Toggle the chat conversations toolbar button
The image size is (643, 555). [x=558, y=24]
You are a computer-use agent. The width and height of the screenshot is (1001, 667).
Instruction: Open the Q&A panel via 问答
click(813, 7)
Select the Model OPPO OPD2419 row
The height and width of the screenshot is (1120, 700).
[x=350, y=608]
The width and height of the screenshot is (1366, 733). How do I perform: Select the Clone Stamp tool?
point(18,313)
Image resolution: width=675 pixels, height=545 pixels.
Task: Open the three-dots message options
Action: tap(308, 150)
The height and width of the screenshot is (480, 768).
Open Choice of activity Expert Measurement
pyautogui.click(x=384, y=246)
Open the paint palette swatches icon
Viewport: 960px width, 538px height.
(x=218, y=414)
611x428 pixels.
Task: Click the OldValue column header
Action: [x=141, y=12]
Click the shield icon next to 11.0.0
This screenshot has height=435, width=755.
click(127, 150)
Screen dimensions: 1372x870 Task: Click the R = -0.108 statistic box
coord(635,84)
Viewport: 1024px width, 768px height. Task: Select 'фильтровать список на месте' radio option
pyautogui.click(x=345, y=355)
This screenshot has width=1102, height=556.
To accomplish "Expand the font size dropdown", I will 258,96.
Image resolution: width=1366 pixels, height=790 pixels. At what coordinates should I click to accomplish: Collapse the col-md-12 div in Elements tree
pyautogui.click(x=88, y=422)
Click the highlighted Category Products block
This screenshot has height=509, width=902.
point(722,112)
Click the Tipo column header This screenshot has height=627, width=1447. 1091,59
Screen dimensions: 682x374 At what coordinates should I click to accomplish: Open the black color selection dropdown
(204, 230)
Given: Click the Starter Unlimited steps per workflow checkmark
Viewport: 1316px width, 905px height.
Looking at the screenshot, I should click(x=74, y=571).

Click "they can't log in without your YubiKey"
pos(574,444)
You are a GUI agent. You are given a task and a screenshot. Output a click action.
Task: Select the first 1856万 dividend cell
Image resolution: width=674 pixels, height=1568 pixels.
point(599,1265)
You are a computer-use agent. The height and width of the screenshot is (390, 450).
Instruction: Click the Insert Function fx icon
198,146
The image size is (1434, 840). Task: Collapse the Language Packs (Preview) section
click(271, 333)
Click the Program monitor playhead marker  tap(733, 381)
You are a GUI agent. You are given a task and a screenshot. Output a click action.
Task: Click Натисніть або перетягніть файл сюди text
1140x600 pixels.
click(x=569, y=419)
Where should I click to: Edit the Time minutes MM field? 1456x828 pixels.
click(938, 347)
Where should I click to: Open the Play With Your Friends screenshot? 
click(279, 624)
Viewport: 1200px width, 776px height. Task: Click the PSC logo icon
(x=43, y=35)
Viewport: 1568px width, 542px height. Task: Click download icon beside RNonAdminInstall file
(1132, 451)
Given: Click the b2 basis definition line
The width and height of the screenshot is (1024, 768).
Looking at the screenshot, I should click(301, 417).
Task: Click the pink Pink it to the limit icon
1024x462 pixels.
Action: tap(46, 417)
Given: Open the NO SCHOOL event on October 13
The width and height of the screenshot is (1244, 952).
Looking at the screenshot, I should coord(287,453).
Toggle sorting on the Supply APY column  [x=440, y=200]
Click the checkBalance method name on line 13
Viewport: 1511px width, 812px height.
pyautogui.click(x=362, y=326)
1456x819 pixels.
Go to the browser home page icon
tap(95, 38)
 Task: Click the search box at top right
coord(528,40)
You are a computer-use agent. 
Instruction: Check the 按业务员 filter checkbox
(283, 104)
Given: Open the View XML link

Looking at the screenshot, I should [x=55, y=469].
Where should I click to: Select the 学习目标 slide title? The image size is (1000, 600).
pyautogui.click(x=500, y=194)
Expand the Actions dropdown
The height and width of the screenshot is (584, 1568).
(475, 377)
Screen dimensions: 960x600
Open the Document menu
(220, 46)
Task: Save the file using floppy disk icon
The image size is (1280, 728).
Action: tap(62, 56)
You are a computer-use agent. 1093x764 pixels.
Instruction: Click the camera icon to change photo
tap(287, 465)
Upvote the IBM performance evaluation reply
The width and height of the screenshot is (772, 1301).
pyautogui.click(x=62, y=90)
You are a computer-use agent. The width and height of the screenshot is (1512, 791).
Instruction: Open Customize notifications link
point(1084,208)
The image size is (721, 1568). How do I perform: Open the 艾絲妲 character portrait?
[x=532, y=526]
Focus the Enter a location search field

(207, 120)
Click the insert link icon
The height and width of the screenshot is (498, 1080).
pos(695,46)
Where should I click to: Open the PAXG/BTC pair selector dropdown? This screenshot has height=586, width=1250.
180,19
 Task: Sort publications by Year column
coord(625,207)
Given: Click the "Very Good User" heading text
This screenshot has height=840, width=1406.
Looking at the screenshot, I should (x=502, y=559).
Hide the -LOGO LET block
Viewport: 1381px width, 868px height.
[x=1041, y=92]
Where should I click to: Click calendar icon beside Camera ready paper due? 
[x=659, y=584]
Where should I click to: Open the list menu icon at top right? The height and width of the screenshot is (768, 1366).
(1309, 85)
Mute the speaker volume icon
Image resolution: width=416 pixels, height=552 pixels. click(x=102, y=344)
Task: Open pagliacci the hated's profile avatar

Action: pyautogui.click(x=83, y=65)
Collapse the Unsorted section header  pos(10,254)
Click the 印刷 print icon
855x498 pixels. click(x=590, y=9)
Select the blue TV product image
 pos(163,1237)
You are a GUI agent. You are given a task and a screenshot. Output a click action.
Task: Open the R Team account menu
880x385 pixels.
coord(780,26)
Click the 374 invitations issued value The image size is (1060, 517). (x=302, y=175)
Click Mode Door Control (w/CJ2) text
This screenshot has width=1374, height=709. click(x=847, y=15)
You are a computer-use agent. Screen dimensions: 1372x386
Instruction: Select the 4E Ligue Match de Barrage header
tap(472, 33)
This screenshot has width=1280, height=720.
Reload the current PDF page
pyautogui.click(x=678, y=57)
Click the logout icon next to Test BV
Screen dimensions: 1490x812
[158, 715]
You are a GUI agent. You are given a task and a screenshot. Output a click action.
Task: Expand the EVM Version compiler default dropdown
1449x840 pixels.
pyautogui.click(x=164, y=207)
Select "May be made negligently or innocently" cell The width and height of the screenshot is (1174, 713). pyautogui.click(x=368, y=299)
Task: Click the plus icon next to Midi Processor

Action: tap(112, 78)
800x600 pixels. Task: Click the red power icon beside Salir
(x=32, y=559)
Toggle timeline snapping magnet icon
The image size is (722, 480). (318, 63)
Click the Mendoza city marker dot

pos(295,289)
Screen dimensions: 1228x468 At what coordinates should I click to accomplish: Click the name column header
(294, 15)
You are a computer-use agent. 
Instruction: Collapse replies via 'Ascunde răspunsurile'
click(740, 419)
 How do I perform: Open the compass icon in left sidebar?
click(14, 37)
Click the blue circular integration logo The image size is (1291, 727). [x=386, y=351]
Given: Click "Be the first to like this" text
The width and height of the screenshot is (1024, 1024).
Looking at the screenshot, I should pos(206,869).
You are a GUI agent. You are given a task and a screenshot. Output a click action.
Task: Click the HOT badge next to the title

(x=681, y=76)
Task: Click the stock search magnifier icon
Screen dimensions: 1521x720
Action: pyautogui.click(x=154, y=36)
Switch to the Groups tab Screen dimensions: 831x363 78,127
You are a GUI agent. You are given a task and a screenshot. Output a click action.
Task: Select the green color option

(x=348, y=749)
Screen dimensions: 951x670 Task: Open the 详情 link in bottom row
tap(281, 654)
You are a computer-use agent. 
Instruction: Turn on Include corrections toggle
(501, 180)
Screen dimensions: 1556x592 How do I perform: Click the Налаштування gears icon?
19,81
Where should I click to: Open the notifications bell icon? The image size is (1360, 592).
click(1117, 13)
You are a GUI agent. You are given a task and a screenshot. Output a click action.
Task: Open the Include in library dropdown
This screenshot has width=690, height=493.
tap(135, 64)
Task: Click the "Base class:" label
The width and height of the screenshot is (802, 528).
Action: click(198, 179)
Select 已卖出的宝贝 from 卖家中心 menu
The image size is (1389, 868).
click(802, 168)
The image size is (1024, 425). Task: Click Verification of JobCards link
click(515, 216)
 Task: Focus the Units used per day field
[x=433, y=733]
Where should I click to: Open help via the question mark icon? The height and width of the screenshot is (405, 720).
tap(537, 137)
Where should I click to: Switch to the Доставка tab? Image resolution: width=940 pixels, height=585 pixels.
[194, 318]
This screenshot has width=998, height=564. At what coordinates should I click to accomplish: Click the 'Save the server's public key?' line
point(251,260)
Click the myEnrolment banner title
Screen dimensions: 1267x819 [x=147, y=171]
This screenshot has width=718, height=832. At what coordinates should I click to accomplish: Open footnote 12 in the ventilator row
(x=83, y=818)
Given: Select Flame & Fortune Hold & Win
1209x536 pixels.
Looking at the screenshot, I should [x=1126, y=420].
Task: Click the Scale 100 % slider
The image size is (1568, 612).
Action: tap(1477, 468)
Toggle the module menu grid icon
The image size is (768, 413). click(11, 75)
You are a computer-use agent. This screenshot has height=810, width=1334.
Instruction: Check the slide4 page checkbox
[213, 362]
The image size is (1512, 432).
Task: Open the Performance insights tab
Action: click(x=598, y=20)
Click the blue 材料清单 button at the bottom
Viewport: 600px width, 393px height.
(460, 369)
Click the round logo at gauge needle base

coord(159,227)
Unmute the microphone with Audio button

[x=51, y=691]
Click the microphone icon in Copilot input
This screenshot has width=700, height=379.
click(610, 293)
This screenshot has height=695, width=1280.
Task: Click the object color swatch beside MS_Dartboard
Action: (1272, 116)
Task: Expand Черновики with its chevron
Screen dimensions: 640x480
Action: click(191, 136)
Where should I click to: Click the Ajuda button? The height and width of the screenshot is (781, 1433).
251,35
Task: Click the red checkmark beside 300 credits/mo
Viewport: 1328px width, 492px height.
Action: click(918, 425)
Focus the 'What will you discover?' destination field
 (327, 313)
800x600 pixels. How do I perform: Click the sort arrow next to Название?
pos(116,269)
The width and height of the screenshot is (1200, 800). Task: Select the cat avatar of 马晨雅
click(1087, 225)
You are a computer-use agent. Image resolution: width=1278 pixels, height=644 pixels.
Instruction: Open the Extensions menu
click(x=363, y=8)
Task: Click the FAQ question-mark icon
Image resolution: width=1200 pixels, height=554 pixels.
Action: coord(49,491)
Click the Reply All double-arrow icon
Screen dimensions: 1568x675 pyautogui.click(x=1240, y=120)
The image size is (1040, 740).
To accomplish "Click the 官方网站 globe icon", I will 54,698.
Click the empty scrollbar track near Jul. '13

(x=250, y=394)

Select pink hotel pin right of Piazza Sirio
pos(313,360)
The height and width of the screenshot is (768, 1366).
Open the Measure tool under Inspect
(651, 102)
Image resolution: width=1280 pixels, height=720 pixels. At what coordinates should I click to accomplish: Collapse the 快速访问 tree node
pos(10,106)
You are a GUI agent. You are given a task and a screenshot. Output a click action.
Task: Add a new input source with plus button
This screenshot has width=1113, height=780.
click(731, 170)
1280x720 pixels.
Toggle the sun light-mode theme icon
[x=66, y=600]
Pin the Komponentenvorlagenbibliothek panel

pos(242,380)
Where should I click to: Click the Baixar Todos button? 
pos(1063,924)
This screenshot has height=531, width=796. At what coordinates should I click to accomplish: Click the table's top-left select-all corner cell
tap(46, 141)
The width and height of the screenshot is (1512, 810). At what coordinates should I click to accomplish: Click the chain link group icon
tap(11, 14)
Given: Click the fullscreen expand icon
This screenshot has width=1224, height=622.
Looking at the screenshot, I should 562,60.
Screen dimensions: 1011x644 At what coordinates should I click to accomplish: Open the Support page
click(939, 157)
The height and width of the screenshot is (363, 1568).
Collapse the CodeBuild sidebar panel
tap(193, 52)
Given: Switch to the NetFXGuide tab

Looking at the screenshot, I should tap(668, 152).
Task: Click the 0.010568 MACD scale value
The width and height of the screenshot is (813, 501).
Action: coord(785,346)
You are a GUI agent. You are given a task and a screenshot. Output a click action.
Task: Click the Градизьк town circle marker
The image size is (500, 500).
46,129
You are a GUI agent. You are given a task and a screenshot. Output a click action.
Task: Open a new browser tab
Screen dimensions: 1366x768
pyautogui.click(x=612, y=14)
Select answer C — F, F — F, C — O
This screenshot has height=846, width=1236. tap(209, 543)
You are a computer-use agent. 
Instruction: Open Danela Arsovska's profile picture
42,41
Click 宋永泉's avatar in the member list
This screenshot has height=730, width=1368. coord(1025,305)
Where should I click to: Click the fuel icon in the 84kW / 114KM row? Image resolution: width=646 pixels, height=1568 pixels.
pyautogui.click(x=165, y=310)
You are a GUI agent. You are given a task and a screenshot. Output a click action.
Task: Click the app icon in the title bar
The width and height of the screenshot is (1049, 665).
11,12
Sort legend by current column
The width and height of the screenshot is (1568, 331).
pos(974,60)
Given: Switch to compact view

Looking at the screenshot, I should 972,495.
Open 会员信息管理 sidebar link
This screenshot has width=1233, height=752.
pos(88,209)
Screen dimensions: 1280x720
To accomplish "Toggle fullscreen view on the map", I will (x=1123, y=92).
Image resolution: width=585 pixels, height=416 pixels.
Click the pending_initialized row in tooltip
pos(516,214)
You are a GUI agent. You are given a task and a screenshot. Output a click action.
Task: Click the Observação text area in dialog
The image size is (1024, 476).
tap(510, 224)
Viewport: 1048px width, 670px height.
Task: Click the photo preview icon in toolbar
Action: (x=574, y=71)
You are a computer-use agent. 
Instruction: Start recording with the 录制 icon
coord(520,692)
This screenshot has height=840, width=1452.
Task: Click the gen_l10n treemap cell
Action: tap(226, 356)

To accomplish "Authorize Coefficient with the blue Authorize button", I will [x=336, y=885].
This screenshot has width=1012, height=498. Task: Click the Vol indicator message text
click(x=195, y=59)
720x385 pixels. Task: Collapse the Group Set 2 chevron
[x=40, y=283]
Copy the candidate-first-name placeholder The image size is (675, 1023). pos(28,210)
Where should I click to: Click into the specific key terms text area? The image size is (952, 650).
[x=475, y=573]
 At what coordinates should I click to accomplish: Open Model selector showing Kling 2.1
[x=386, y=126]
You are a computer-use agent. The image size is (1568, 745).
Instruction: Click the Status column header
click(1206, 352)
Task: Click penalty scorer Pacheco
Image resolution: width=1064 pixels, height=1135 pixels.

- [Your assignment]:
Please show, exactly as written, every line above that contains the word "first".

- [Solution to this task]:
Task: Select the first 1856万 dividend cell
Given: Click "Be the first to like this" text
Copy the candidate-first-name placeholder The image size is (675, 1023). pos(28,210)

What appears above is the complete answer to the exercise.